Et même en matière de haute technologie il est plus facile pour les compagnies israéliennes de travailler avec des partenaires ukrainiens en particulier grâce à l’importante alya de ce pays. Cependant il faut préciser qu’Israël ne fournit aucune aide militaire à l’Ukraine mais par contre fournit à l’Ukraine des technologies dans le secteur de l’agriculture et dans le domaine médical en particulier dans la rééducation. Et enfin Israël aide l’Ukraine dans le domaine des enfants aux besoins particuliers, comme des enfants handicapés.
– L’Ukraine compte une très importante communauté juive et nous savons tous que c’est le pays de Rabbi Na’hman de Breslev. Quelles relations entendez-vous nouer avec la communauté ?
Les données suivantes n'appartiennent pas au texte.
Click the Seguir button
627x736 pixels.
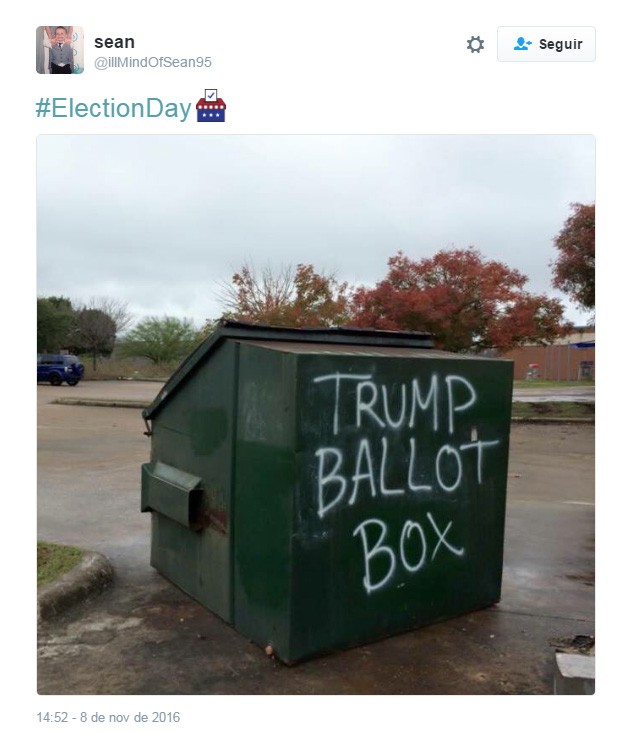[546, 44]
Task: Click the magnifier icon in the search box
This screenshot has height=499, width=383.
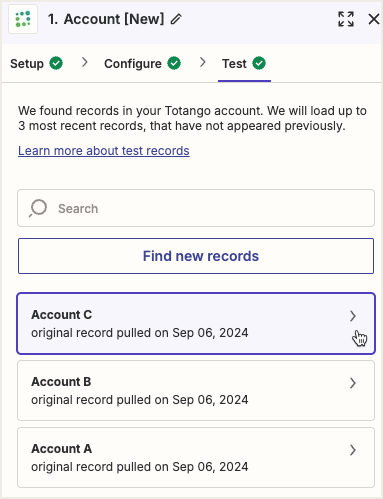Action: tap(38, 208)
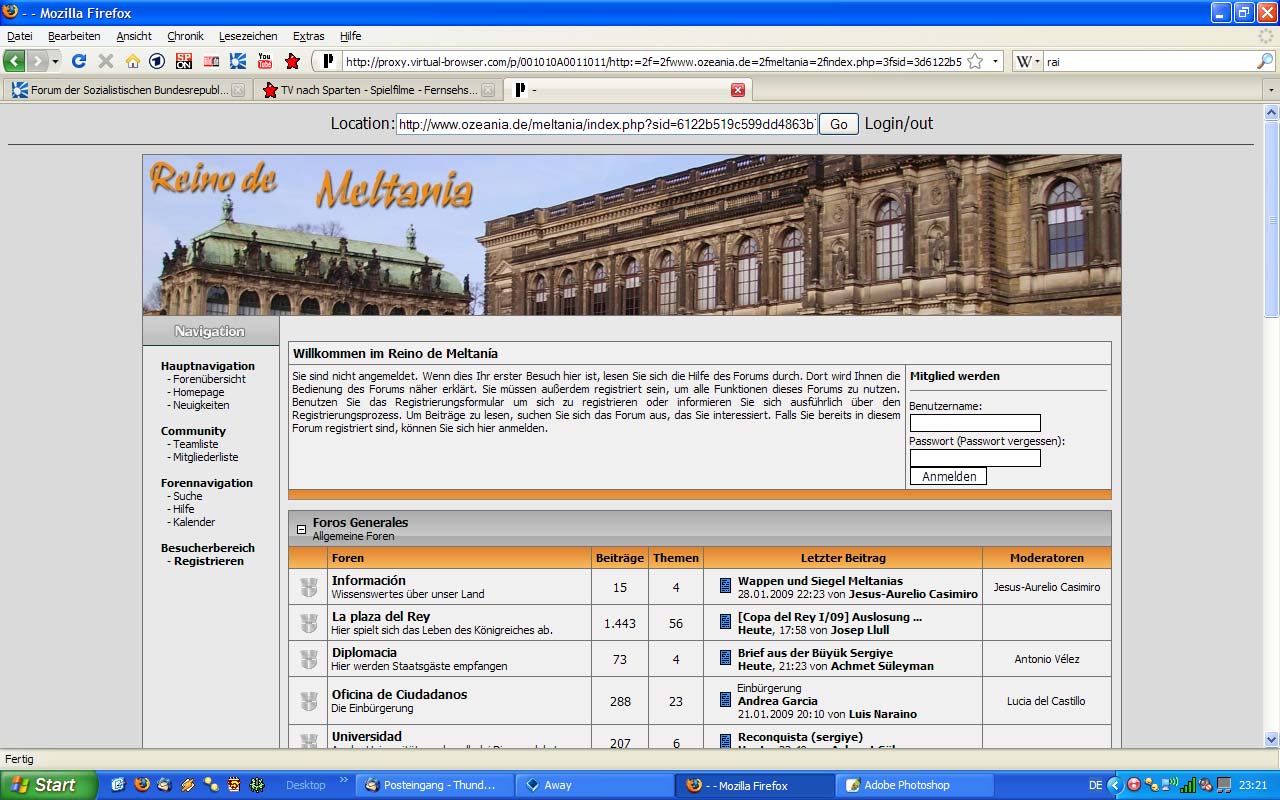Open the search engine selector dropdown
The image size is (1280, 800).
(x=1028, y=61)
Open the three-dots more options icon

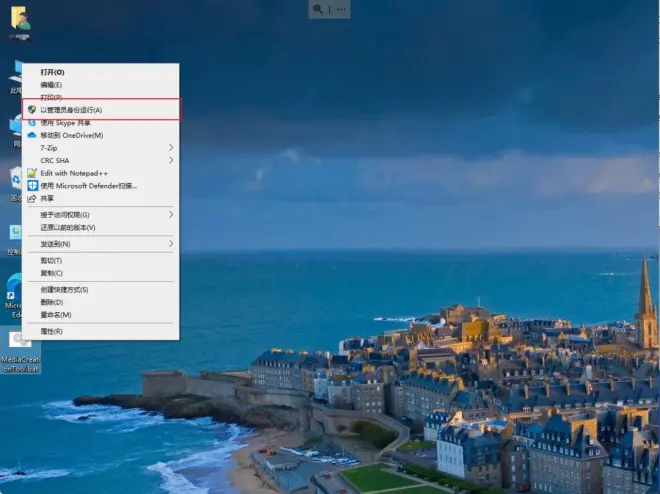click(341, 9)
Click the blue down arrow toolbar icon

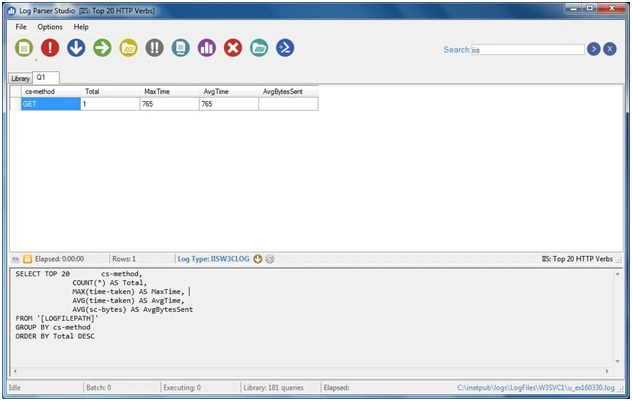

– Il y a 250 000 juifs aujourd’hui en Ukraine et ils vivent pleinement leur judaïsme sans se cacher et sans complexe. Vous parlez d’Ouman, mais l’Ukraine renferme aussi les tombes d’autres grandes figures du monde juif et du monde rabbinique comme Mezhibouz, la tombe du Baal Chem Tov, Mezerich, le maguid, Haditch le Baal Hatanya, fondateur de la dynastie Chabad, Mounkatch et bien d’autres,
autant de sites du monde ‘hassidique. Il y a 270 000 touristes israéliens qui viennent en Ukraine chaque année! A propos d’Ouman, les autorités ukrainiennes m’avaient demandé d’arriver avant Roch Hachana en perspective justement de ce pèlerinage! Nous avons bénéficié d’une coopération totale de la part des forces de police locales sur place et cela a permis à plus de 30 000 visiteurs de venir faire le pèlerinage sur la tombe de rabbi Na’hman. Il est évident que du point de vue israélien, il s’agit là d’un événement majeur. Quant à la communauté, il est évident également qu’une partie de mon activité sera de consolider les liens entre Israël et cette grande communauté juive ukrainienne.